→ **TASK INPUTS**:
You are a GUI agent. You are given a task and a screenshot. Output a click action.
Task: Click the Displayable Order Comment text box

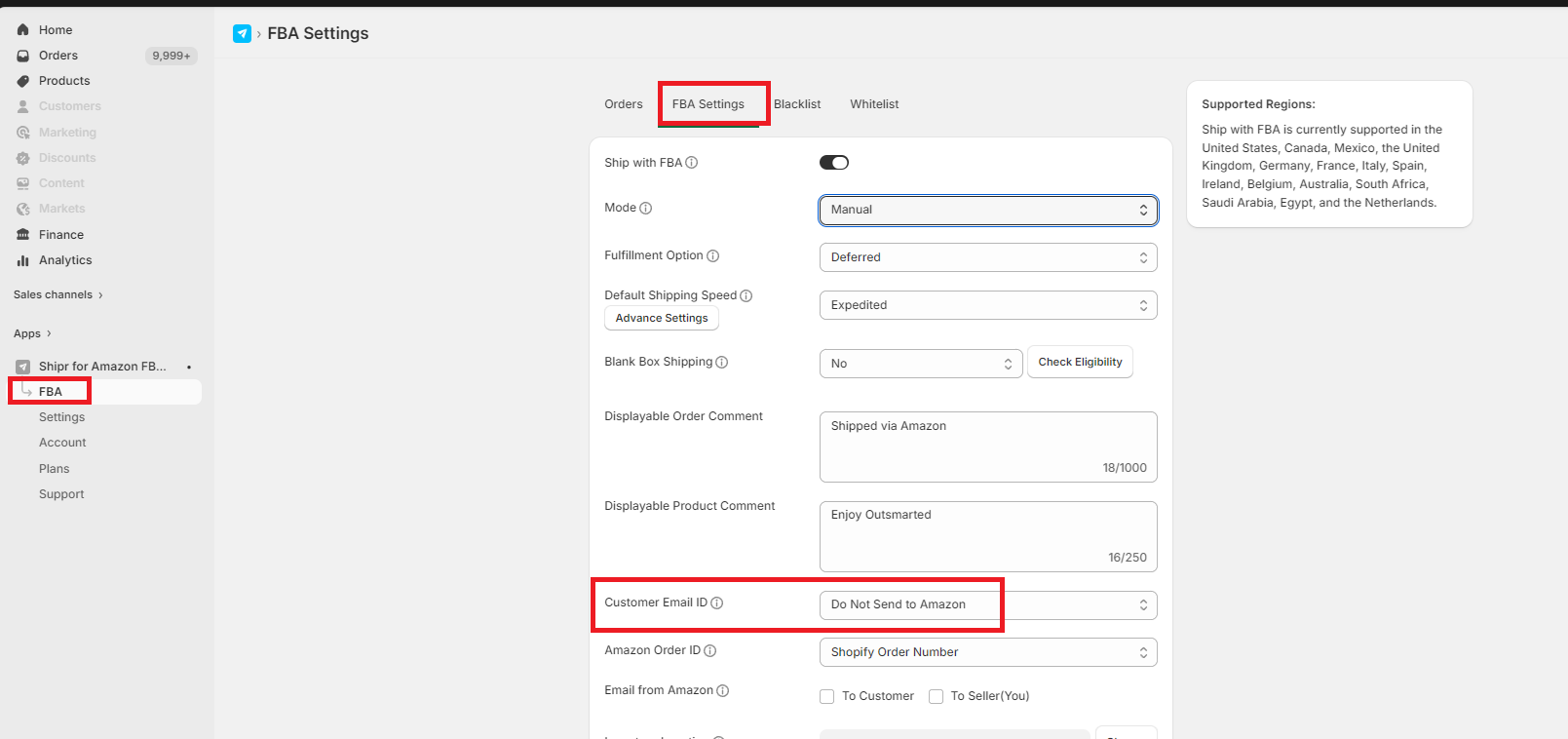point(987,447)
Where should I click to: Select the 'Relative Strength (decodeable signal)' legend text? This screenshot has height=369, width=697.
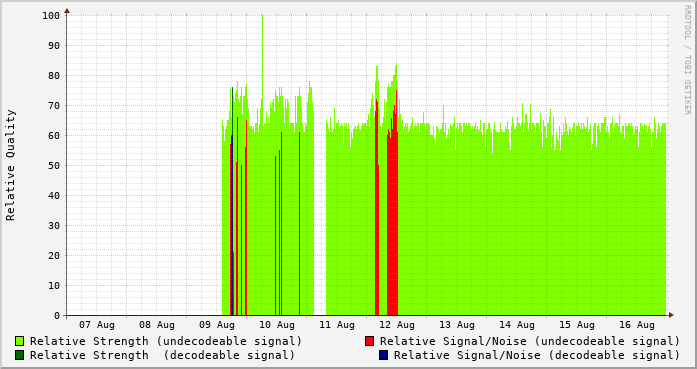[162, 355]
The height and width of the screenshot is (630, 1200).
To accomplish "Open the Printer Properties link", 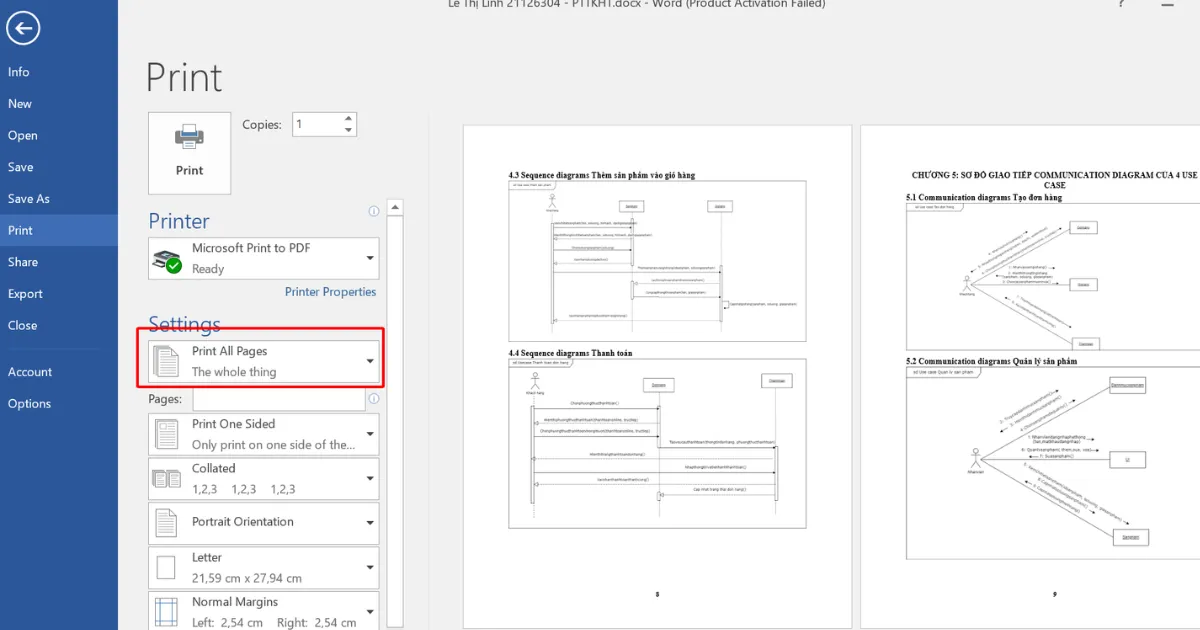I will click(330, 292).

→ **AIM OF THE TASK**:
Begin with the first line of the entries above and write out each line exactly, ending with the line containing "The height and". Leave out pictures.

→ **WRITTEN SOLUTION**:
You are a GUI agent. You are given a task and a screenshot. Output a click action.
Task: Click the Displayable Order Comment text box

point(987,447)
Where should I click to: Select the 'Relative Strength (decodeable signal)' legend text? This screenshot has height=369, width=697.
[162, 355]
The height and width of the screenshot is (630, 1200).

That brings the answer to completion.